• U.S.

Science: Hybrid Aircraft

4 minute read
TIME

The helicopter used to be the airplane’s eccentric poor relation. It could do a few odd jobs (sea rescues, short-range shuttling), but its high cost and its lack of range and speed weighed heavily against its advantages. The Korean war turned Cinderella into a fairy princess. The helicopter’s ability to take off from anywhere and to land almost anywhere made it just the thing for evacuating the wounded, supplying isolated positions, carting specialists and brass around. Most recent and spectacular helicopter mission: landing a full battalion of marines with their weapons on a mountainous front-line sector (TIME, Oct. 22).

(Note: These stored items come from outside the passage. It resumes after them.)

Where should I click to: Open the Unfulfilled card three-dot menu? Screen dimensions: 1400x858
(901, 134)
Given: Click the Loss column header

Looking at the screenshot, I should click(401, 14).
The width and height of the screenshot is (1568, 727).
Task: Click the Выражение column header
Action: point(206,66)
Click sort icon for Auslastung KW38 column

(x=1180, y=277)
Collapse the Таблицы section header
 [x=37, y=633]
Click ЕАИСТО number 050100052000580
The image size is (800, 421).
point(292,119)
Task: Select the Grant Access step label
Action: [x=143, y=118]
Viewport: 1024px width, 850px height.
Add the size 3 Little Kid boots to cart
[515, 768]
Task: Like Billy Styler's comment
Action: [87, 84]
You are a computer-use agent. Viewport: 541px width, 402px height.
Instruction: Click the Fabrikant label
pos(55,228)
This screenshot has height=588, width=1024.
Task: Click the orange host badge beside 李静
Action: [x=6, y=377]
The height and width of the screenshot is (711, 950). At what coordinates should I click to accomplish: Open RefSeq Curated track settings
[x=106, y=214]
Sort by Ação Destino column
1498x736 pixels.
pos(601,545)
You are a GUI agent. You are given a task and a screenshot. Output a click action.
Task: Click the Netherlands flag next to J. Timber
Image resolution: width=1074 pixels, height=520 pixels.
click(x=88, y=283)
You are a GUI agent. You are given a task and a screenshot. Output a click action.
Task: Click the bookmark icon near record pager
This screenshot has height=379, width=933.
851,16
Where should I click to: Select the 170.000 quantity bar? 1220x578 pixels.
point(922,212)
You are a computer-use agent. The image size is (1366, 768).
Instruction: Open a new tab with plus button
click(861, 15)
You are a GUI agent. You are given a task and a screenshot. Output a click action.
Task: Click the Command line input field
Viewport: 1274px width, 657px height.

Last week all the services, especially the Army and Marines, were demanding more helicopters. But they still remembered the helicopter’s handicaps: lack of range and speed. Many experts believe that the ideal aircraft for assault, supply and evacuation will be a “convertiplane”: a hybrid that takes off as a helicopter, flies like an airplane, then drifts down to land like a helicopter again. Last April, the Department of Defense announced development contracts for convertiplanes to Bell, Sikorsky and McDonnell Aircraft Corporations. A fourth manufacturer, Gyrodyne Co. of America, which has no contract, claims that its convertiplane is the only model now actually flying.

Helicopter’s Handicaps. The chief trouble with a helicopter is the rotor. It enables the helicopter to rise vertically and to hover. But it wastes power (cutting the helicopter’s range to a third or fourth of a comparable airplane’s), and limits the helicopter to a top speed of about 140 m.p.h. There is no such limit to a convertiplane’s speed—if there is some sort of propeller for times when the craft is flying like an airplane.

The most obvious method, favored by Gyrodyne, is to put a small wing and one or more propellers on a conventional helicopter. After the craft is in the air, the rotor is disconnected from the engine and the propellers take over. The rotor continues to spin, driven by the air rushing past it, like the rotor of an autogiro.* This “windmilling” supplies some lift; the wing provides the rest.

Bell’s convertiplane will resemble a conventional airplane with helicopter rotors spinning above each wingtip. After it is in the air, the rotors will be tilted 90° forward, thus turning into propellers to fly the craft like an airplane. When the time comes to land, the rotors will return to the helicopter position. Bell believes that the changeover can be accomplished safely and in only a few seconds.

Jet Rotor. McDonnell will not tell what its convertiplane will be like. Sky-side gossip believes that it will have a rotor driven by some sort of jet. One possibility is small ram-jets on each blade tip to push the rotor around. Another is a central turbojet engine blowing hot gases through hollow rotor blades. The gas will escape as jets from one side of each blade tip, making the rotor spin. When the aircraft has gained enough altitude, the central engine will be used to propel it forward, supported partly by the windmilling rotor, partly by small wings.

Sikorsky, like McDonnell, will not tell what design it is working on. Igor Sikorsky points out that convertiplanes have many serious mechanical and aerodynamic problems that have not yet been solved. He believes that only moderate increases in speed and range are likely while the hybrid aircraft still has a whirling rotor to get in the way of the airstream. For many years, Sikorsky thinks, conventional helicopters will hold the ground that they have recently won. Eventually, perhaps, a convertiplane will be perfected that can retract its rotors completely while flying as an airplane. Such a craft, free of the rotor’s drag, might have very great speed and range. Presumably Sikorsky is working on this design.

*Predecessor of the practical helicopter, in vented in 1933 by Juan de la Cierva. It had a conventional propeller and a non-powered rotor that supported it by windmilling.